[BUG] Nightly CI issue: CUDA 11.4 jobs were running with CUDA 11.8 when nccl wasn't available
NCCL 2.22.3.1 in conda-forge was not available for CUDA < 11.8 until yesterday, which was reflected in cuML's CI by failing all CUDA 11.4 jobs until today. But RAFT's CUDA 11.4 CI was passing regardless (which confused me for a while).

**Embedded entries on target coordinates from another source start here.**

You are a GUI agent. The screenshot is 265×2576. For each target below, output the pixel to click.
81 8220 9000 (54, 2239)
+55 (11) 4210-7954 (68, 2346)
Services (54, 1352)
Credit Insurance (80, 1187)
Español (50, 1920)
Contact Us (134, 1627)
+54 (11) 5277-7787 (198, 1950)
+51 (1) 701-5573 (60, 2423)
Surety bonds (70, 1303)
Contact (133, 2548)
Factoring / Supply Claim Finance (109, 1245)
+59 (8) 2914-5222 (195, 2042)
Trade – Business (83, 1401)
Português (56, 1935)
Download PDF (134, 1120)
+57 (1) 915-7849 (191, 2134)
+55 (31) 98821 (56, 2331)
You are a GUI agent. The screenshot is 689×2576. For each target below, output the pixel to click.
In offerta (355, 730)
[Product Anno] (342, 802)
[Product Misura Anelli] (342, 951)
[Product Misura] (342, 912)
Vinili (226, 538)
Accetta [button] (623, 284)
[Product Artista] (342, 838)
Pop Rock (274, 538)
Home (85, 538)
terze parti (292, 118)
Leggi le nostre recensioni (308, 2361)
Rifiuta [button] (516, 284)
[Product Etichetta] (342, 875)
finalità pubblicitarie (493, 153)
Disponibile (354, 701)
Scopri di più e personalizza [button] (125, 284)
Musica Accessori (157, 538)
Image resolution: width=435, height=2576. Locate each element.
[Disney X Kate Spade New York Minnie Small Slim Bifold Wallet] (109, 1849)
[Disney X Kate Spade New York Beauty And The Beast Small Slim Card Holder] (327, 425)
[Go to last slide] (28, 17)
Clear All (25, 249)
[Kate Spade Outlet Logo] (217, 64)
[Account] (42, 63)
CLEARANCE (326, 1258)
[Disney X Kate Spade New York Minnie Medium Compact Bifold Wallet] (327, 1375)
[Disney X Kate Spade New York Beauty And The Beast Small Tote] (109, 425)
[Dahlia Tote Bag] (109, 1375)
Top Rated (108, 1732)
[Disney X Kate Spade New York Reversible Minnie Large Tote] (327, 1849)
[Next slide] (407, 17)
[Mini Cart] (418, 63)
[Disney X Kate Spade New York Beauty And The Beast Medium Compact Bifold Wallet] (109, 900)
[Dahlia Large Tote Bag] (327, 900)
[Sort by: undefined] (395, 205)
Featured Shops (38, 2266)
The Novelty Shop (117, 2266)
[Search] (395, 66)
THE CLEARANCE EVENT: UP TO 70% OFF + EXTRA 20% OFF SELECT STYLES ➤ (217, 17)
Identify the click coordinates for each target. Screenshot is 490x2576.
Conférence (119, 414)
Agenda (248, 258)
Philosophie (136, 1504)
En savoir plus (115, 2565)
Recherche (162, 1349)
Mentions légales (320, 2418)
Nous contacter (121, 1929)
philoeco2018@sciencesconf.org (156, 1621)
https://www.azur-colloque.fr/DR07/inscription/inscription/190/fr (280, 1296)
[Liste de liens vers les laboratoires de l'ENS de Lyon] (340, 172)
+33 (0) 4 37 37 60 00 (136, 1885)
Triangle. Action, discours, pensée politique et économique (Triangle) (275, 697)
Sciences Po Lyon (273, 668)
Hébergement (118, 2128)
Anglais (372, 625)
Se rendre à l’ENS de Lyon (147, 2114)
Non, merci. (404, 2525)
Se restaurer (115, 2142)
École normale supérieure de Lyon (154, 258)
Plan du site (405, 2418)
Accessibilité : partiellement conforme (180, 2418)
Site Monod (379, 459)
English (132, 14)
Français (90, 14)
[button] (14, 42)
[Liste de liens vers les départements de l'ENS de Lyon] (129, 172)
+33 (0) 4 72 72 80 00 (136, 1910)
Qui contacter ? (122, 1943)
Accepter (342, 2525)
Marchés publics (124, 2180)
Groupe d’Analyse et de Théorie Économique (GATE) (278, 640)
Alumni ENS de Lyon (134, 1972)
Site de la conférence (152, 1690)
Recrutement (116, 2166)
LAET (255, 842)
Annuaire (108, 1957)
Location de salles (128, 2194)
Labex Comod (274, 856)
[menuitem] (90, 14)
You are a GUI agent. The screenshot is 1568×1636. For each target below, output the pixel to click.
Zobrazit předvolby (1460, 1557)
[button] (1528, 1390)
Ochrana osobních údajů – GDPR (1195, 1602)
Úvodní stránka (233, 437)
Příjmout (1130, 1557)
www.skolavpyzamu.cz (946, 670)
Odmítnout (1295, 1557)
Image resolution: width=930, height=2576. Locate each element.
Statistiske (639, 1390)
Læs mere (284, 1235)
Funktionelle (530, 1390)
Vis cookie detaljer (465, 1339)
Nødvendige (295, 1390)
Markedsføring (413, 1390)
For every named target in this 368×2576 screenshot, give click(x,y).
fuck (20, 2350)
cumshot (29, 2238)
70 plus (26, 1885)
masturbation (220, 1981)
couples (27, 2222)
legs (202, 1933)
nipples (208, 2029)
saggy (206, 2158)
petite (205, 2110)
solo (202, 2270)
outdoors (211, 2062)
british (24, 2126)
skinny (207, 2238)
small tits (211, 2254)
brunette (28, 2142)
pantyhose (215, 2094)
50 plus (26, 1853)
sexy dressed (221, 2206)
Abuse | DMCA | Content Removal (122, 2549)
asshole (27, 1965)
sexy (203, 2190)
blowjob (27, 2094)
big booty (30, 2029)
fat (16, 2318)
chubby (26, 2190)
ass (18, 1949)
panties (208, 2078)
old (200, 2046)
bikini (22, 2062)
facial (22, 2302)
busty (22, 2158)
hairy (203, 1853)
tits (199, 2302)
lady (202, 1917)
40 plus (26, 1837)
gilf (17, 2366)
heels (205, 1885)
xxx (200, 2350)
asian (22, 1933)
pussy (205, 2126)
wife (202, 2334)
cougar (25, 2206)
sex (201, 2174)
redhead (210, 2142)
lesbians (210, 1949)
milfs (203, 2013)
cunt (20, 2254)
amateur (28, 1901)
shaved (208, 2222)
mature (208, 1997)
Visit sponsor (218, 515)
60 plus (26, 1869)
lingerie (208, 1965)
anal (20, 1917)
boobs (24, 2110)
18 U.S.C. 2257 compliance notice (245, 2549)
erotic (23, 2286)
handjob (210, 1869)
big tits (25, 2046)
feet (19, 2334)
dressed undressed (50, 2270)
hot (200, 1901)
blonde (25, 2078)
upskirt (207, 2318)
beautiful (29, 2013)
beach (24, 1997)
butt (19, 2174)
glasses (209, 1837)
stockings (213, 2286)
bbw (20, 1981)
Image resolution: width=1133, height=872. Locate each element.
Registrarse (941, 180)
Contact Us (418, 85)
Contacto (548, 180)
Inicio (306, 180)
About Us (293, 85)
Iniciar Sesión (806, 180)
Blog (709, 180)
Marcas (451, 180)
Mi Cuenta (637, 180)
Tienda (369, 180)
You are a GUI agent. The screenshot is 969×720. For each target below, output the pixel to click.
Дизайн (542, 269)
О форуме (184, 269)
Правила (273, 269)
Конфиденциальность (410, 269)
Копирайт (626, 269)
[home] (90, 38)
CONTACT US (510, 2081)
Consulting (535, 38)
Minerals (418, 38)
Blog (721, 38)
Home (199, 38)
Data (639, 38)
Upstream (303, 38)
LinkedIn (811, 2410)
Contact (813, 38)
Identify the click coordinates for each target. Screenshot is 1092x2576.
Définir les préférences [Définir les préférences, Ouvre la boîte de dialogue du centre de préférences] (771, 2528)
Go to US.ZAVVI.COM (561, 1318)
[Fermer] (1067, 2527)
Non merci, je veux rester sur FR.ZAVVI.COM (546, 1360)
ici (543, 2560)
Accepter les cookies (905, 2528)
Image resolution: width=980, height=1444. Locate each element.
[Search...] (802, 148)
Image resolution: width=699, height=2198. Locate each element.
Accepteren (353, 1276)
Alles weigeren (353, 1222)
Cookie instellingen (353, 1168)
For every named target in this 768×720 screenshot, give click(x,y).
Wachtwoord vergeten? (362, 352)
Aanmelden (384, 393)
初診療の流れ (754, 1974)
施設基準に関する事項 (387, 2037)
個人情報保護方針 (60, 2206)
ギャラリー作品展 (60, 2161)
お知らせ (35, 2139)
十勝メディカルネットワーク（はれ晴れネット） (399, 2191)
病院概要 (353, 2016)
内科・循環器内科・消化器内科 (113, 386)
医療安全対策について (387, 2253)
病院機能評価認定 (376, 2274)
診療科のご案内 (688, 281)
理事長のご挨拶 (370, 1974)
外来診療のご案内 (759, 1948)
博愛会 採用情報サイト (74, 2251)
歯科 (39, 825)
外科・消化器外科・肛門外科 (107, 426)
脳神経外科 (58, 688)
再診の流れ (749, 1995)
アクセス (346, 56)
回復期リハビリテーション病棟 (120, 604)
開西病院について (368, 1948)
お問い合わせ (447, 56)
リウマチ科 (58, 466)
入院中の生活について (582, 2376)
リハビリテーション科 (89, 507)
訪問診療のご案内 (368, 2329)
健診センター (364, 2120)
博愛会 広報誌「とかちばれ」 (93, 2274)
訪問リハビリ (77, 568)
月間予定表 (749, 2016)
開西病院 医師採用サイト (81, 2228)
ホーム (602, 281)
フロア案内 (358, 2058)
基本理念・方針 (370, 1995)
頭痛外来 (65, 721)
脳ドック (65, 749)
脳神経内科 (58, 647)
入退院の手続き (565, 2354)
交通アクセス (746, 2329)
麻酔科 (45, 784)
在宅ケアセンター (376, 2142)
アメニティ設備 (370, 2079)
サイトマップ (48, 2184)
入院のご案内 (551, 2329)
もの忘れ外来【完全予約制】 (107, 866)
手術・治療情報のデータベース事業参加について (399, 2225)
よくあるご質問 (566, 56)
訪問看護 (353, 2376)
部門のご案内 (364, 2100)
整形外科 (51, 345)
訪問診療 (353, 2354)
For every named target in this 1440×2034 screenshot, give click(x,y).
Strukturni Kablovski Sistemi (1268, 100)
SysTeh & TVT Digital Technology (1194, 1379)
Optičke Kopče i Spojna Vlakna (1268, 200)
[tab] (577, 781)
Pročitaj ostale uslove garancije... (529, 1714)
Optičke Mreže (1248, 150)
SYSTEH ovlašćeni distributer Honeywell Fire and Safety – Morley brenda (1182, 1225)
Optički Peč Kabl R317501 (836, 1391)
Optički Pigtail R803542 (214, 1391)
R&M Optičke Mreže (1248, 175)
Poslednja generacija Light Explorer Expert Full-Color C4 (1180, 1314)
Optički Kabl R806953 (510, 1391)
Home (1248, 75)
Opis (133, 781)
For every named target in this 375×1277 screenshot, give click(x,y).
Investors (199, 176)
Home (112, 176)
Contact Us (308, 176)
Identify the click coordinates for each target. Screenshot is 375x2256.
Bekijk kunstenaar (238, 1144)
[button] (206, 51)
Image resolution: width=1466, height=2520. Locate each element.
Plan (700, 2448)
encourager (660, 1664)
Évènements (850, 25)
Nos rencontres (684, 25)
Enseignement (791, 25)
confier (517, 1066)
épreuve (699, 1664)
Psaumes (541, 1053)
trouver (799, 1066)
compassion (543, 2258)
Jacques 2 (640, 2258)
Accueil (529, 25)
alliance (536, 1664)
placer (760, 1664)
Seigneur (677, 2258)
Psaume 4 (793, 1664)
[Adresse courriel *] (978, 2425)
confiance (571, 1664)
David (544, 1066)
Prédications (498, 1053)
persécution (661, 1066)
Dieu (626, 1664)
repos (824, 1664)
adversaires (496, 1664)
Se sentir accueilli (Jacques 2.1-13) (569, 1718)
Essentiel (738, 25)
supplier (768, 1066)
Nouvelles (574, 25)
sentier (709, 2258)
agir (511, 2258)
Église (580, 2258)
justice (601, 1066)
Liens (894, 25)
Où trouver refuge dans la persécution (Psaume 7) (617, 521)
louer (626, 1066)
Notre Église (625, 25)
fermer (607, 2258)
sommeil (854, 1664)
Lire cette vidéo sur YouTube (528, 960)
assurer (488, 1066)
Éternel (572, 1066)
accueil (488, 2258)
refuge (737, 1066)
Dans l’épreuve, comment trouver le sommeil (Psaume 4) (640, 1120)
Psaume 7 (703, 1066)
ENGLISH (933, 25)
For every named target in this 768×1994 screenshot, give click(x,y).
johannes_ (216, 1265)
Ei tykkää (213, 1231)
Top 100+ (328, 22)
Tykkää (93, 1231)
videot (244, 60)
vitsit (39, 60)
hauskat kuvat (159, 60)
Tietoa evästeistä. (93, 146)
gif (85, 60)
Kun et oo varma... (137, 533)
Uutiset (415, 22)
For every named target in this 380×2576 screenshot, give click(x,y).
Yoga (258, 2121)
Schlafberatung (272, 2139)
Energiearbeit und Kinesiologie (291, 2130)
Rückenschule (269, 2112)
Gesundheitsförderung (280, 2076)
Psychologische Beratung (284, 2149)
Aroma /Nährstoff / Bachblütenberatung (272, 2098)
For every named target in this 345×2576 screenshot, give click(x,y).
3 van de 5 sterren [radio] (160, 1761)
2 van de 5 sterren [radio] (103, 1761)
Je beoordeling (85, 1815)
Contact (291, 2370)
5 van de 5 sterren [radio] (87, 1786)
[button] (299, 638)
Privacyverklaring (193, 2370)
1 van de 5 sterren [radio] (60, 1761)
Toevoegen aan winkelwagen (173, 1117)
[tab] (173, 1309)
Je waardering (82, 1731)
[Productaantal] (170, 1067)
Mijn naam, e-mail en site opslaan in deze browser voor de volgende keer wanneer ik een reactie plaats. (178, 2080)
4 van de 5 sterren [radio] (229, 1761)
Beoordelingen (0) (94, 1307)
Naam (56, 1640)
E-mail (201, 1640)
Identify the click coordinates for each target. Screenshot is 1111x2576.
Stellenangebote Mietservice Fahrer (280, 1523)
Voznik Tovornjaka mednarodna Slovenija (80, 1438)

Checking the jobs, they were installing cuda-version 11.8 and corresponding packages, from this CUDA 11.4 log for example, the following snippets show the issue when installing the downloaded artifacts
Upgrade:
─────────────────────────────────────────────────────────────────────────────────────────────────────────────────────
- cuda-version 11.4 hfb901f2_3 conda-forge Cached
+ cuda-version 11.8 h70ddcb2_3 conda-forge 21kB
- cudatoolkit 11.4.3 h39f8164_13 conda-forge Cached
+ cudatoolkit 11.8.0 h4ba93d1_13 conda-forge 716MB
which should not be happening on CUDA 11.4 jobs of course. I think this shouldn't be an issue now with nccl, but any other package could cause a situation like this, This could make things fail silently in the future and catch us by surprise, eliminating the point of having 11.4 jobs in nightly CI.